▸ **求められる作業**
a. 次の(i)～(iii)がIMFの経済見通しの文章の内容と合っているかどうか、それぞれ「はい」か「いいえ」で答えてください。判断の決め手となる箇所を文章から正確に引用して添えてください。
(i) IMFは2020年の世界経済見通しを6月時点から下方修正した。
(ii) 21年の世界経済見通しはプラス5.2%と予測された。
(iii) 各国政府の財政出動は12兆ドル規模とされている。
b. IMFの経済見通しの文章を、最後の文の後から書き進めてください。

▸ **学習用の文章**

════

[ワシントン 13日 ロイター] – 国際通貨基金(IMF)は13日、2020年の世界経済見通しをマイナス4.4%とし、6月に示したマイナス5.2%から上方修正した。先進国や中国が新型コロナウイルス流行に伴うロックダウン(都市封鎖)から予想よりも速いペースで回復していると指摘した。
しかし、景気減速による失業や破綻、債務などに伴う20─25年の経済損失が最大28兆ドルに達する可能性があり、21年以降の世界の中期成長率は3.5%近辺にとどまる恐れがあるとの認識を示した。
21年の世界経済見通しはプラス5.2%と予測。しかし、多くの新興国の見通しが悪化しているほか、コロナ感染拡大が続く中、経済再開ペースは失速していると警告し、6月時点から0.2ポイント下方修正した。
IMFのチーフエコノミスト、ギータ・ゴピナート氏は、世界各国政府による12兆ドル規模の財政出動や中銀の金融緩和措置がコロナ禍に伴う打撃を和らげたとし、支援の継続が必要と主張。「コロナ禍を巡る状況が悪化し、治療やワクチン開発の可能性が後退すれば、経済活動が被る損害は厳しいものになり、深刻な金融市場の混乱によって増幅される公算が大きい」との見通しを示した。
さらに、より速いペースで回復に向かっている主要国や中国と、低所得国の格差に警鐘を鳴らした。

════

▸ **表示される情報**
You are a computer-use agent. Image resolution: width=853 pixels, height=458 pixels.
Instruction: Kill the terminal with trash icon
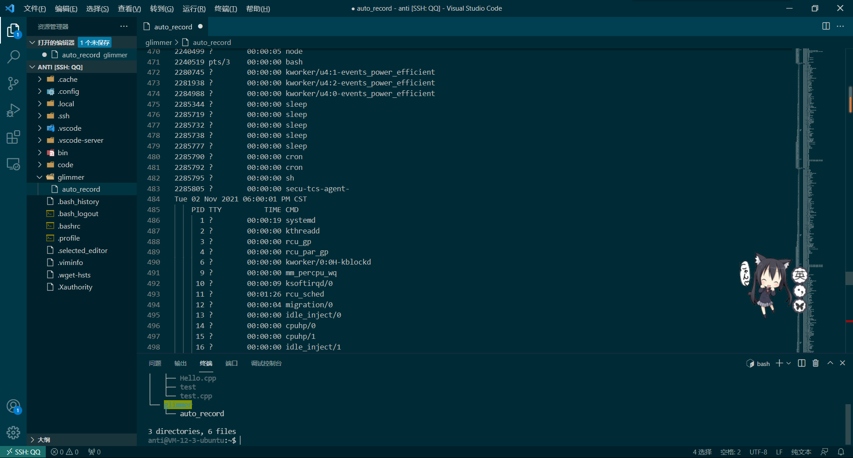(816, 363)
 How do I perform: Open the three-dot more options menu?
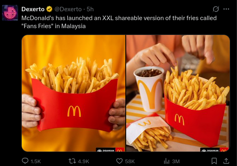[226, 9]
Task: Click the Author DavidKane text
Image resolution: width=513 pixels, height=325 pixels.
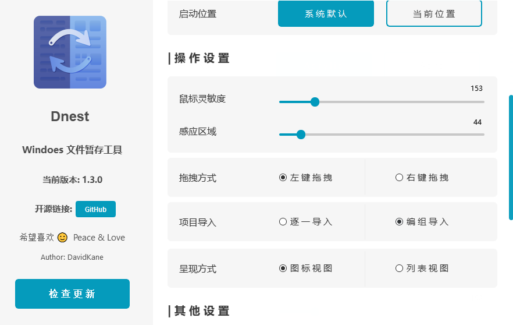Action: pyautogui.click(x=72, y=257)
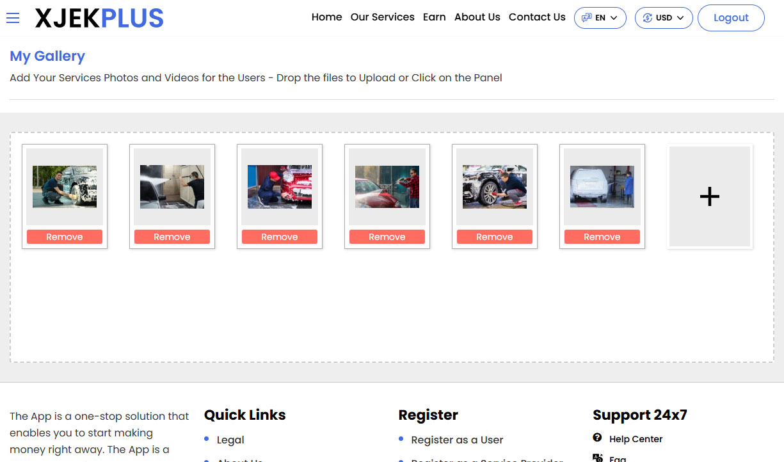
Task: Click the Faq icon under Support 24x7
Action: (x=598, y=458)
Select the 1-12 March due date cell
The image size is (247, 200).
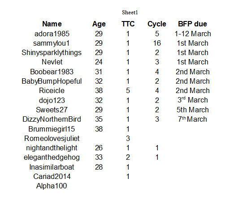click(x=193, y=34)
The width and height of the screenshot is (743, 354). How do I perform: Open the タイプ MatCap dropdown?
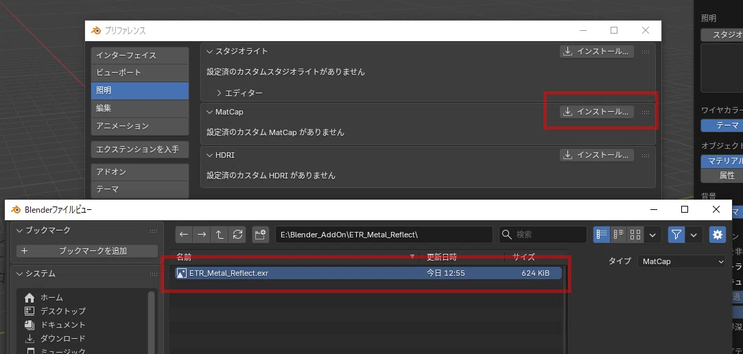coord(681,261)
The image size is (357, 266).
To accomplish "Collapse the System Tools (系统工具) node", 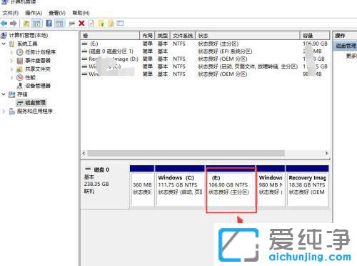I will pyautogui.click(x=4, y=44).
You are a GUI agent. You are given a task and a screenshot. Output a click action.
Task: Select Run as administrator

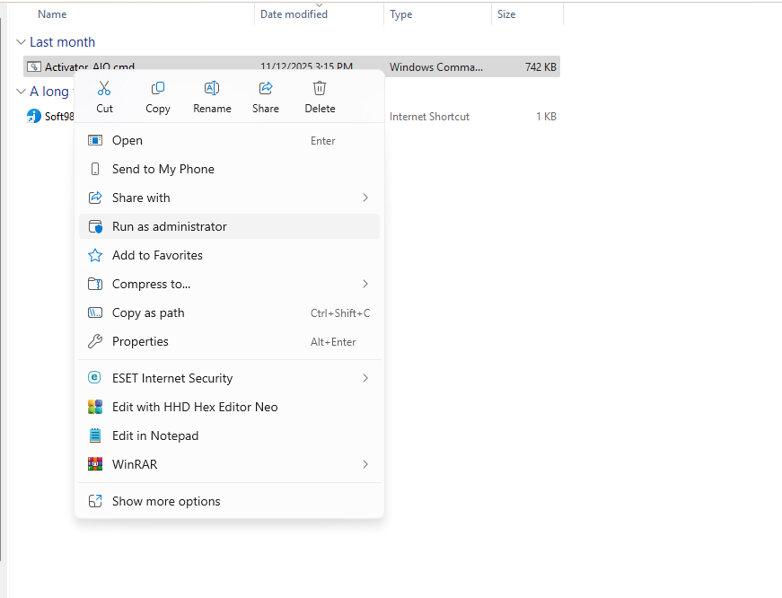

════

▸ **課題ごとの解答**
a.
(i) いいえ。「6月に示したマイナス5.2%から上方修正した」
(ii) はい。「21年の世界経済見通しはプラス5.2%と予測」
(iii) はい。「世界各国政府による12兆ドル規模の財政出動」

b.
国・地域別の見通しについて、IMFは今年の米国内総生産(GDP)を4.3%減と予測。6月時点の8%減から大幅に上方修正した。一方で21年については、追加コロナ経済対策が実施されないとの見通しの下、3.1%増に下方修正した。
日本については今年が5.3%減、来年は2.3%のプラス成長を予測した。
ユーロ圏は今年が8.3%減と、6月時点の10.2%減から上方修正。しかし、域内の回復ペースの格差を反映し、ドイツは6%減、スペインは12.8%減とそれぞれ予測した。21年のユーロ圏GDPは5.2%増と予測した。
今年唯一プラス成長が予想されているのは中国で、1.9%増を見込む。来年は8.2%増と、約10年ぶりの成長率達成を予測した。
しかし、中国を除く新興国の今年の成長率はマイナス5.7%と、6月時点のマイナス5%から下方修正した。